The vehicle is a small, two-seat design.

A Tesla Cybercab interior featuring a sleek design and a mounted digital display with no steering wheel.

Photo Credit: Getty Images

Tesla's Cybercab recently received a certified efficiency rating of 165 watt-hours per mile — a figure that would make it more efficient than any other production electric vehicle on the market.

That eye-catching figure is real, but so is the fine print behind how Tesla achieved it.

According to a report from Electrek, Tesla Vice President of Vehicle Engineering Lars Moravy confirmed the efficiency figure. That achievement puts the Cybercab well ahead of the EVs rated by the Environmental Protection Agency, including the Lucid Air Pure at 230 Wh/mi and Tesla's own Model 3 RWD at 240 Wh/mi.

However, the Cybercab is not a typical passenger car. The vehicle is a small, two-seat robotaxi that omits a steering wheel and pedals and uses a battery pack with a capacity below 50 kilowatt-hours.

Tesla also shaped the vehicle around aerodynamic efficiency, with a rear end that tapers sharply instead of prioritizing cargo space and cabin flexibility.

The weight reduction and aerodynamic design optimize the Cybercab for efficiency. 

The company has said the vehicle could deliver close to 300 miles of range despite its small battery. Production started at Giga Texas in April, although the rollout is expected to begin slowly.

If similar design choices are widely adopted, drivers could see more range from smaller batteries, lower charging costs, and potentially lower vehicle prices.

Electrek noted that the updated design is nearly 30% more efficient than the next-most-efficient EV on the market, the Lucid Air Pure. 

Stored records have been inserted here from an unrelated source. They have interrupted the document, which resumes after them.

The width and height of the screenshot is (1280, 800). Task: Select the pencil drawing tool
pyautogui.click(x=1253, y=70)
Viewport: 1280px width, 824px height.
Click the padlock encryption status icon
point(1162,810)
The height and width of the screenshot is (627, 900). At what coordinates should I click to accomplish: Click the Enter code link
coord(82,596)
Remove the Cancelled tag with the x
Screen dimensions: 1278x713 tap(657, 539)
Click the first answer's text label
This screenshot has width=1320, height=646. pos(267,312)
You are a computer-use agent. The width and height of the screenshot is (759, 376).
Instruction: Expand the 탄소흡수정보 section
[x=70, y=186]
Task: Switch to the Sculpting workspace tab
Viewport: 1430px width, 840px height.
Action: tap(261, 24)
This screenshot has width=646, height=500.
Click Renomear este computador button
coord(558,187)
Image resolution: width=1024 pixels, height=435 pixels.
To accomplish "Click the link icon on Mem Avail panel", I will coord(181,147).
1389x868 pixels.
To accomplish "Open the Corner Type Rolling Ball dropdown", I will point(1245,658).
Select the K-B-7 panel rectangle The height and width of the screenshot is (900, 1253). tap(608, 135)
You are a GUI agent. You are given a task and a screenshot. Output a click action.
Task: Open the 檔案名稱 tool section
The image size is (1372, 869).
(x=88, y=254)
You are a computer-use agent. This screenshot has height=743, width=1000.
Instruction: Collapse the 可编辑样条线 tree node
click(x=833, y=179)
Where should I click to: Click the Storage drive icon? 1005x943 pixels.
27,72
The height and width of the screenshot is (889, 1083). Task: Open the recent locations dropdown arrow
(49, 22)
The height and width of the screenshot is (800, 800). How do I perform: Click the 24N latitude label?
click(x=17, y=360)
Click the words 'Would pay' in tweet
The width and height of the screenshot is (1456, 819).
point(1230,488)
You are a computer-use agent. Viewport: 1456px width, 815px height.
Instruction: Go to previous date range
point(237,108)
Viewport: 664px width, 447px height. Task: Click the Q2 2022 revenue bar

Still, it is not an apples-to-apples comparison with a normal car. The Cybercab was built for one job — moving two passengers as cheaply as possible — and leaves out the weight, controls, and features that most conventional buyers expect.

Despite the record-efficiency figures, Tesla still faces major hurdles in its mission to make the Cybercab widely available. The company has not yet solved unsupervised autonomous driving at scale, and its supervised robotaxi fleet is crashing at about four times the rate of human drivers, Electrek reported.